A l’oeuvre, une vingtaine de journalistes, encadrés par Cliff Levy, lauréat de deux prix Pulitzer et ex-chef du bureau de Moscou. Une sorte de mini-rédaction dédiée au mobile. Ici, point d’algorithmes. «A l’ère de la personnalisation, la sélection humaine, et par là, le jugement humain, demeurent fondamentaux», a défendu Mark Thompson, avant d’ajouter: «peut-être pas pour tout le monde, mais pour une part importante et qualifiée de notre audience».
Rédaction mobile
NYT now appartient donc à cette nouvelle catégorie d’applications créée sur l’App Store, les «bite sized news», c’est-à-dire les applications qui permettent de mieux digérer l’actualité via des résumés. Dans cette section, on retrouve News Digest, développée par le petit génie Nick d’Aloisio, 18 ans, ainsi que l’application israélienne Wibbitz, qui vient d’être récompensée par le grand prix 2014 du forum Netexplo.

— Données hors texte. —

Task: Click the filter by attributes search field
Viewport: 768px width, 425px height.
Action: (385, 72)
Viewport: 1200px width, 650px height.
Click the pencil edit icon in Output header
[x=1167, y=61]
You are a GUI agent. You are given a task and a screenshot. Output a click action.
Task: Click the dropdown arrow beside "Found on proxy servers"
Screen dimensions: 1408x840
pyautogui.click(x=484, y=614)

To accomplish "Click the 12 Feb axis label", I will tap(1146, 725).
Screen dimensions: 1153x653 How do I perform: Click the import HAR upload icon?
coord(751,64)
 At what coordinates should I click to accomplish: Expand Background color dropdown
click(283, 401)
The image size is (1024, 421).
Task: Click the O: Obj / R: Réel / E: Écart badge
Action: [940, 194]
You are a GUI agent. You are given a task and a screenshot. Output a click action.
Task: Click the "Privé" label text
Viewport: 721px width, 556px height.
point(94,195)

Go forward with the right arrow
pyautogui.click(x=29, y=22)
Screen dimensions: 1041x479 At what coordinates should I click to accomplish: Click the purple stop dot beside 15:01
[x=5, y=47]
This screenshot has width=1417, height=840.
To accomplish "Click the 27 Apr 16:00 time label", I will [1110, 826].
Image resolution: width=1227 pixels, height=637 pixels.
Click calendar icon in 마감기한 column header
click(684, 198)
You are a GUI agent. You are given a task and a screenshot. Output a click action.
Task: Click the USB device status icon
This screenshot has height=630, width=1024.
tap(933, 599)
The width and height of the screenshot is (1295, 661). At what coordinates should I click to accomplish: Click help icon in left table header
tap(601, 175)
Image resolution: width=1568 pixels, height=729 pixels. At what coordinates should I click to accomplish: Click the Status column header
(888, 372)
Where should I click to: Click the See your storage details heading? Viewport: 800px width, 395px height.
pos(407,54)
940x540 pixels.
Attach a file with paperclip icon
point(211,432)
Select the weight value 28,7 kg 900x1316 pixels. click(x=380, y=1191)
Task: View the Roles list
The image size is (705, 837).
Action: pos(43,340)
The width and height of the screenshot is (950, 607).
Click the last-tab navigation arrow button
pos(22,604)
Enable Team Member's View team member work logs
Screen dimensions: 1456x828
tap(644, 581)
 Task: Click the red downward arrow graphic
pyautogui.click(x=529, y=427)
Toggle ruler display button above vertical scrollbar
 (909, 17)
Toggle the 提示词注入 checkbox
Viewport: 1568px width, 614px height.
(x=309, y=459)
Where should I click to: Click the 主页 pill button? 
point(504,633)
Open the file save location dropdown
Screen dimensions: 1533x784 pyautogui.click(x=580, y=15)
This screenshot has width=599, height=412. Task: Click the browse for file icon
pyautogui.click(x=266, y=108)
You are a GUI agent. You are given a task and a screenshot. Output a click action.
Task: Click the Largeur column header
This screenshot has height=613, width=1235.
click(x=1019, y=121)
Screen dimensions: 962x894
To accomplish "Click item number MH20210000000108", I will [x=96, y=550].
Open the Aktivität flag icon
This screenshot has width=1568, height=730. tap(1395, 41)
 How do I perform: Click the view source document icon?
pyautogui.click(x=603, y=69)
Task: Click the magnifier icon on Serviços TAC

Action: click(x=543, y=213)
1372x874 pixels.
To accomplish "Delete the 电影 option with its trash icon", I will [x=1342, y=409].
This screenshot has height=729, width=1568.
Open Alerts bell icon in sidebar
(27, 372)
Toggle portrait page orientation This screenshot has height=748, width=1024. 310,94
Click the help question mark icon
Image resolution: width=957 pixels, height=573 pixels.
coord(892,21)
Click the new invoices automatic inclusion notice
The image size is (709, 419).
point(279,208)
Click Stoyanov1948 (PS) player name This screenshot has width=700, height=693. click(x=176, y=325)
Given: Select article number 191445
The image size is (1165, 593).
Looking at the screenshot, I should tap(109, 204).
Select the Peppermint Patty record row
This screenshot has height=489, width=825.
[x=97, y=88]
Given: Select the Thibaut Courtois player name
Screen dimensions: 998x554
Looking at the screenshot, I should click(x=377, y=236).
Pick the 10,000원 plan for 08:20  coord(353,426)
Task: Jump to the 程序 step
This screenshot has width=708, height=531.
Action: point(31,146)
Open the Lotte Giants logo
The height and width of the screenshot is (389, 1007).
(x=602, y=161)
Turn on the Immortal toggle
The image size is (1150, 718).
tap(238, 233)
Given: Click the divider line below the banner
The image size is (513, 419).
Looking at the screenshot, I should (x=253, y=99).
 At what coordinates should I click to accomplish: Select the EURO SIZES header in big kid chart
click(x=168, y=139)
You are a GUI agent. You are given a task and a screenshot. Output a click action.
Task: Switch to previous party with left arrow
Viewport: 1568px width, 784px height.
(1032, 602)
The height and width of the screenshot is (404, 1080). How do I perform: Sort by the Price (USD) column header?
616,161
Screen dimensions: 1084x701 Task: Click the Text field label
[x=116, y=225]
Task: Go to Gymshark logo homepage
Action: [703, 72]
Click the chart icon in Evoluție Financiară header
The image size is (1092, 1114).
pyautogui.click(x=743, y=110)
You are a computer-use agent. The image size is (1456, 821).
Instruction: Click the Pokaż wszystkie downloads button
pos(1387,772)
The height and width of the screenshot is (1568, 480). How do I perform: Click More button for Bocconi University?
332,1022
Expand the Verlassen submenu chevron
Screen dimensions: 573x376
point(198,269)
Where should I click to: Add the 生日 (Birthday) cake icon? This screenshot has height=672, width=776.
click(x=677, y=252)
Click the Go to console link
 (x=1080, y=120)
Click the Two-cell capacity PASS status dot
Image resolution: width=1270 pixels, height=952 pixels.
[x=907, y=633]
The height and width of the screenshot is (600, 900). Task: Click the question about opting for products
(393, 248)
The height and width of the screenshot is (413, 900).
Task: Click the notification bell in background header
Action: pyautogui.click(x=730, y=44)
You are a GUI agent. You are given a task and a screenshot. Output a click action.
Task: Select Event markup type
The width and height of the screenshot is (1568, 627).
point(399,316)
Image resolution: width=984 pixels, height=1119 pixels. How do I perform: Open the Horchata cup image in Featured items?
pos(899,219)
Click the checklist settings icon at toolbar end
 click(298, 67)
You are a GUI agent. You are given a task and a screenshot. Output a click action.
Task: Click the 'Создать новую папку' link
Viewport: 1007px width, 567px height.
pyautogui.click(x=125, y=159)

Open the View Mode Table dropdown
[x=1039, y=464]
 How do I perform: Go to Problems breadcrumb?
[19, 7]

Disponible pour 8 dollars par mois – Mark Thompson préfère dire 2 dollars par semaine -, NYT now veut séduire une audience habituée à s’informer via smartphone, le plus souvent sans payer. L’idée? Sortir les consommateurs d’infos de leurs comptes Twitter et Facebook. Selon le Nieman Lab, c’est une «démarche offensive surprenante pour un média – et une industrie – qui a été en position défensive depuis si longtemps. Au New York Times, comme dans d’autres rédactions, le mobile compte pour beaucoup dans l’apport de trafic. La moitié des 42 millions de visiteurs uniques mensuels qui transitent par son site provient du mobile (smartphone et tablette).
Digérer l’actualité
Côté commercial, l’application NYT now intégre des «native ads», à savoir des publicités insérées dans des formats jusque là réservés aux contenus journalistiques. «Nos annonceurs sont séduits par l’engagement des lecteurs obtenu sur ces native ads», a justifié Mark Thompson. Or «nos lecteurs numériques rapportent moins que nos lecteurs papier. Voilà pourquoi nous mettons le paquet pour développer de nouvelles offres numériques» et voir progresser les revenus générés par les consommateurs d’informations en ligne – le New York Times a 760.000 abonnés numériques.
Outre l’application NYT now, va aussi être lancée une application cet été dédiée à l’alimentation, une autre aux éditoriaux et opinions, et une offre baptisée «Times Premier», visant une population aisée et des hommes et femmes d’affaires, à 45 dollars par mois. «Le numérique, au New York Times, est une façon de compléter le journalisme écrit, pas de le supplanter», a conclut son patron.